Stochastic Gravitational Waves from Particle Origin

TL;DR

This paper explores the potential for a significant stochastic gravitational wave background originating from particle decay processes in the early universe, which could impact dark radiation and be detectable by future CMB experiments.

Contribution

It introduces a novel mechanism for gravitational wave production from inflaton decay, highlighting its possible dominance at high frequencies and implications for dark radiation detection.

Findings

Gravitational waves from particle decay could significantly contribute to dark radiation.

The spectrum peaks at high frequencies, beyond current experimental sensitivities.

Future CMB experiments could detect deviations in neutrino-like radiation from this source.

Abstract

We propose that there may be a substantial stochastic gravitational wave background from particle origin, mainly from the gravitational three-body decay of the inflaton.
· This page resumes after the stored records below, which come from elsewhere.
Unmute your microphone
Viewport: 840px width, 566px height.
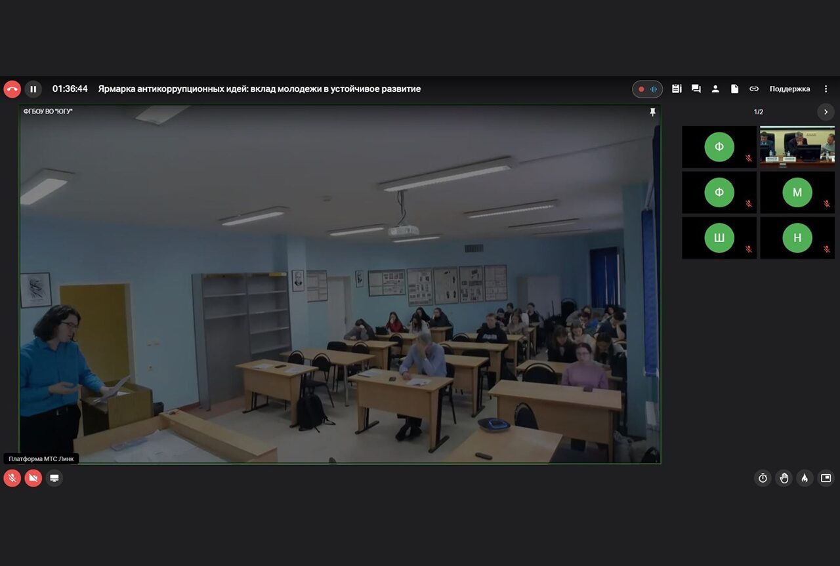click(x=12, y=478)
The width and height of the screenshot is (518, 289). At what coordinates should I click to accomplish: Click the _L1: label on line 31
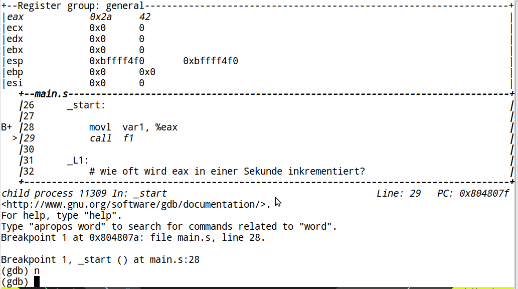coord(78,161)
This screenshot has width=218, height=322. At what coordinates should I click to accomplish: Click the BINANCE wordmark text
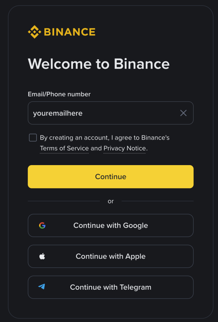(x=70, y=32)
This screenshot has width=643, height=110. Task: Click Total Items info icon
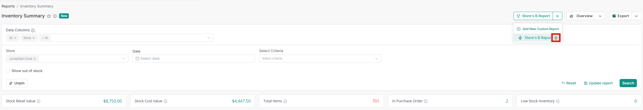[285, 101]
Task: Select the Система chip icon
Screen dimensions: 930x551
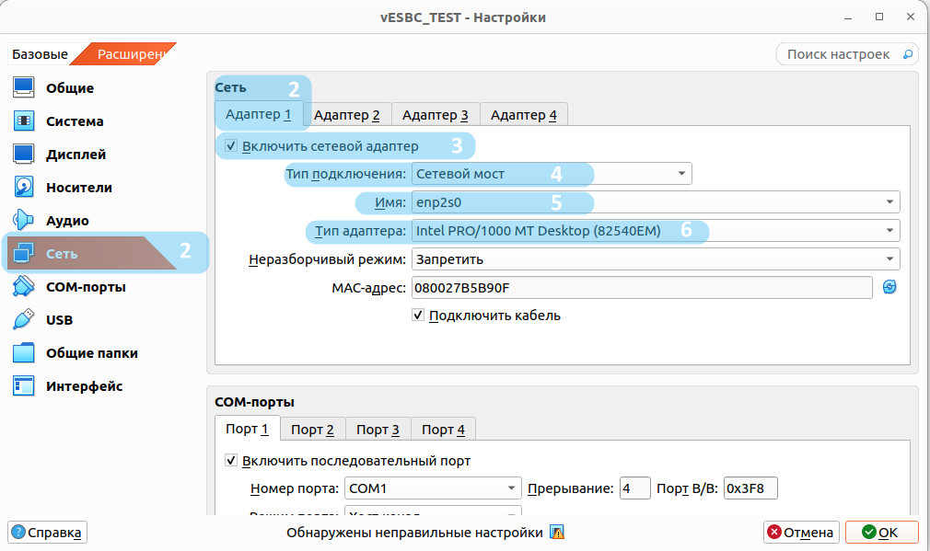Action: click(x=24, y=121)
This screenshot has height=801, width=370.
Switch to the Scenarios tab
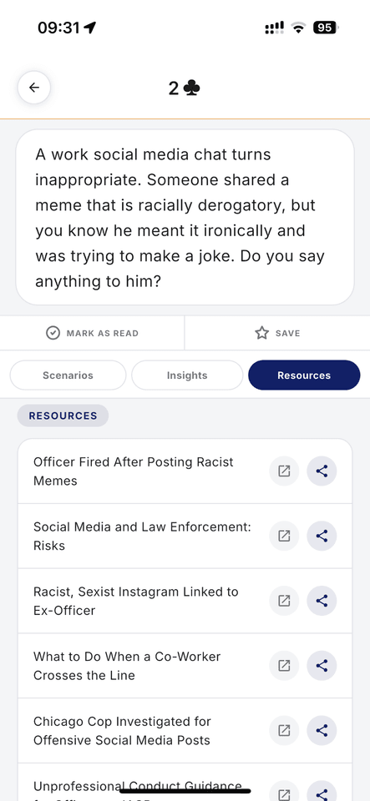(x=68, y=375)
The emitted gravitons could constitute a sizable contribution to dark radiation if the mass of inflaton is close to the Planck scale, which can be probed by future CMB experiments that have a sensitivity on the deviation of the effective number of neutrinos in the standard cosmology, $\delta N_{\textrm{eff}}\sim 0.02 - 0.03$. We have also illustrated the spectrum of the radiated gravitational waves, in comparison to the current and future experiments, and found that gravitational waves from particle origin could be the dominant contribution to the energy density at high-frequency domain, but beyond the sensitivity regions of various experiments.